### Text excerpt

......

Dynamic Semantic Steering erases sensitive concepts in diffusion models with 91 percent success while preserving image fidelity.

A machine-rendered reading of the paper's core claim, the machinery that carries it, and where it could break.

The paper proposes Dynamic Semantic Steering as a training-free way to remove unwanted concepts from images generated by text-to-image diffusion models. Current methods either overcorrect features leading to poor results or fail to handle context properly, often causing the model to lose meaning entirely. By automatically finding safe semantic reference points and then using cross-attention to guide precise adjustments through a mathematical closed-form fix, the approach targets sensitive content specifically. This results in much higher rates of successful erasure compared to previous techniques. A reader would care because it offers a practical way to improve safety in AI image generation without needing to retrain large models or accept degraded outputs.

Core claim

Dynamic Semantic Steering (DSS) introduces Sensitive Semantic Boundary Modeling to discover safe semantic anchors and Sensitive Semantic Guidance to detect sensitive content via cross-attention features and apply a closed-form correction from a well-posed objective. This suppresses sensitive content optimally while preserving benign semantics, leading to an average erasure rate of 91.0% that outperforms state-of-the-art methods from 18.6% to 85.9% with minimal impact on output fidelity.

What carries the argument

Sensitive Semantic Guidance (SSG), which performs precise detection using cross-attention features and correction via a closed-form solution derived from a well-posed objective to suppress sensitive content.

......

### Material

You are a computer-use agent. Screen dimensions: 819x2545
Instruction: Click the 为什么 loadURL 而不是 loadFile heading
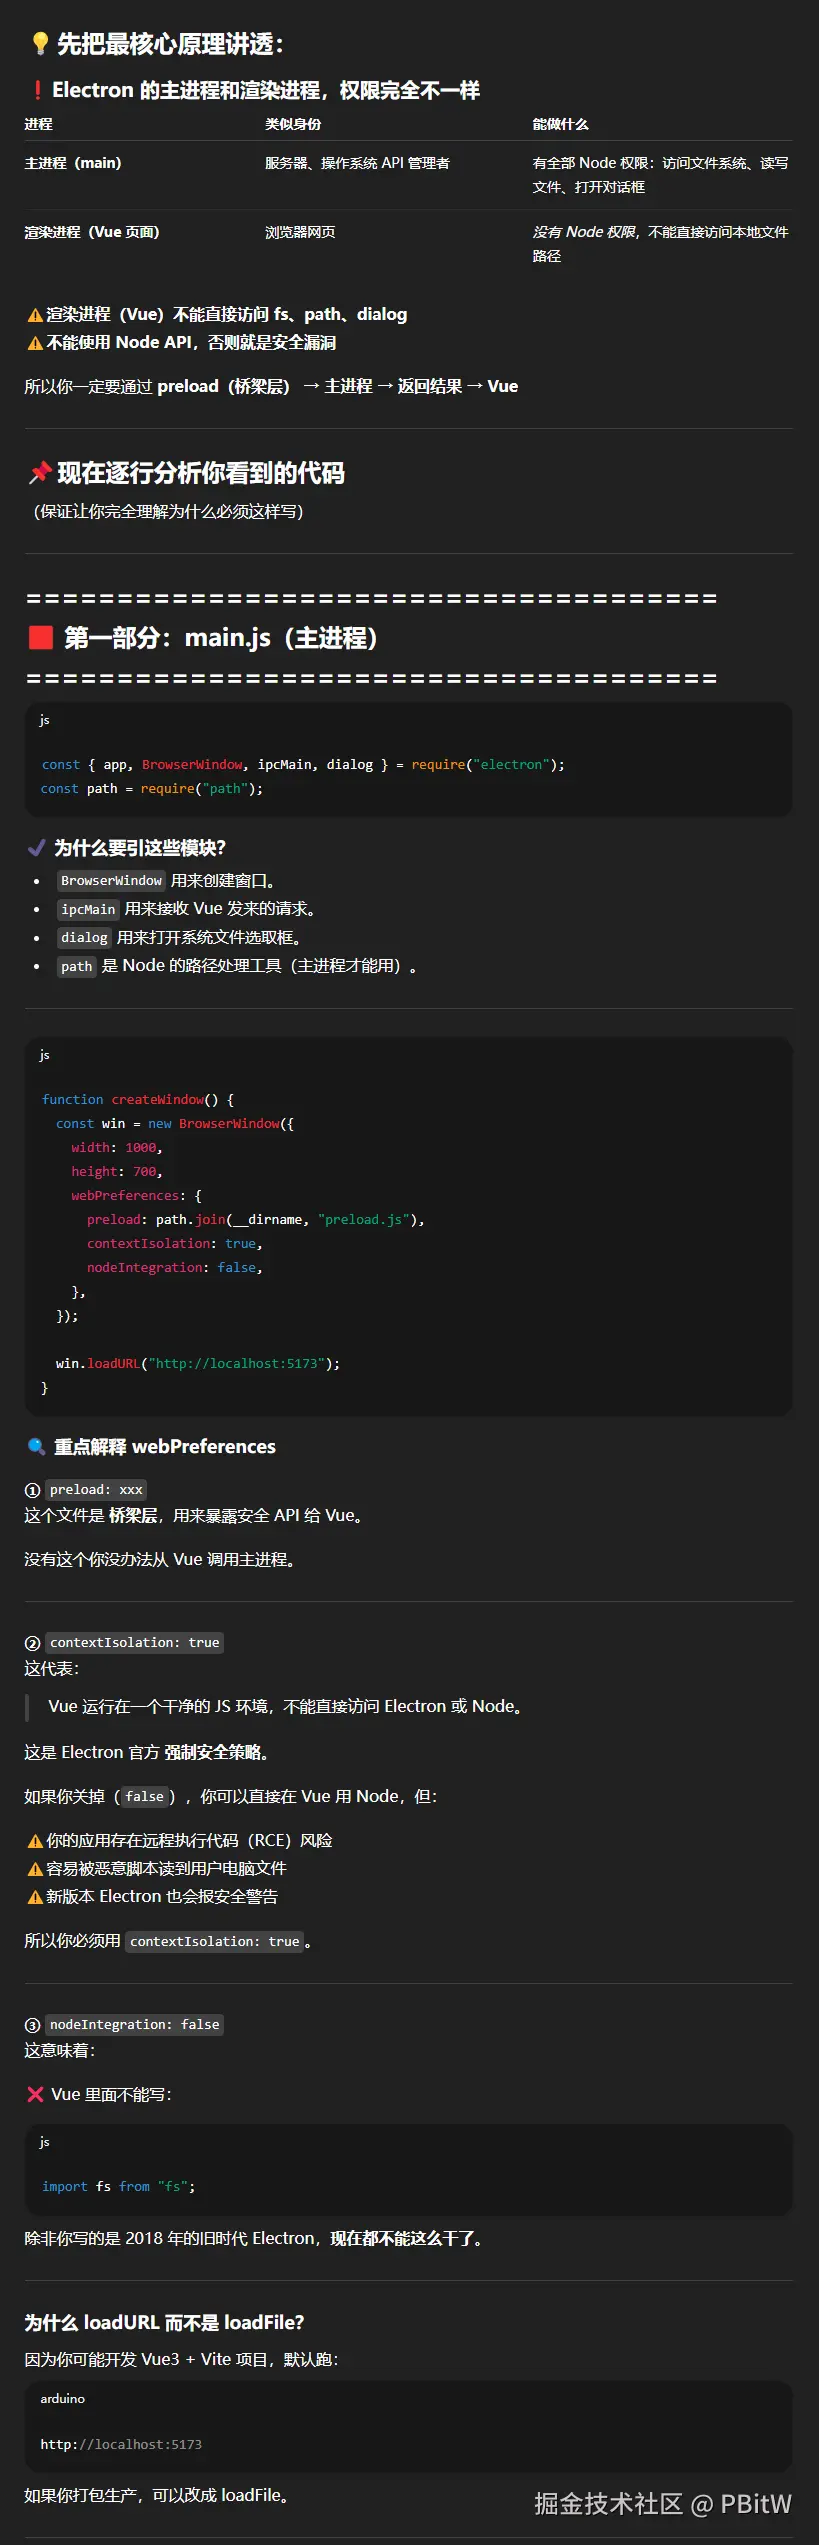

......

### Goal 1
According to the summary of the Dynamic Semantic Steering paper, why would a reader care about this approach? Answer in one to three sentences.
### Goal 2
Write the next part of the summary of the Dynamic Semantic Steering paper, picking up right after its last sentence.

### Expected output 1
A reader would care because the approach offers a practical way to improve safety in AI image generation. It does so without retraining large models and without accepting degraded outputs.

### Expected output 2
If this is right

  • Concept erasure becomes more reliable and controllable in inference-time settings for diffusion models.
  • The method maintains high output quality, avoiding the semantic drift common in prior correction approaches.
  • Automation of safe anchor discovery reduces the need for manual intervention in concept removal tasks.
  • Lightweight nature allows deployment without additional computational overhead from training.

Where Pith is reading between the lines

These are editorial extensions of the paper, not claims the author makes directly.

  • Such steering could be adapted for other generative models beyond images, like audio or text.
  • Future work might explore combining this with user-specified safety preferences for personalized generation.
  • Evaluating performance on edge cases like ambiguous prompts could highlight strengths or gaps in the boundary modeling.
  • The closed-form solution might inspire similar analytical fixes in other editing tasks within generative AI.

Load-bearing premise

That the Sensitive Semantic Boundary Modeling can reliably identify safe semantic anchors and the closed-form correction suppresses sensitive content without causing semantic drift or representation collapse in varied contexts.

What would settle it

A test set of prompts where applying the method results in either failed erasure (erasure rate below 50%) or visible semantic changes in non-sensitive elements of the generated images.

Figures

Figures reproduced from arXiv: 2604.16483 by Qinghui Gong.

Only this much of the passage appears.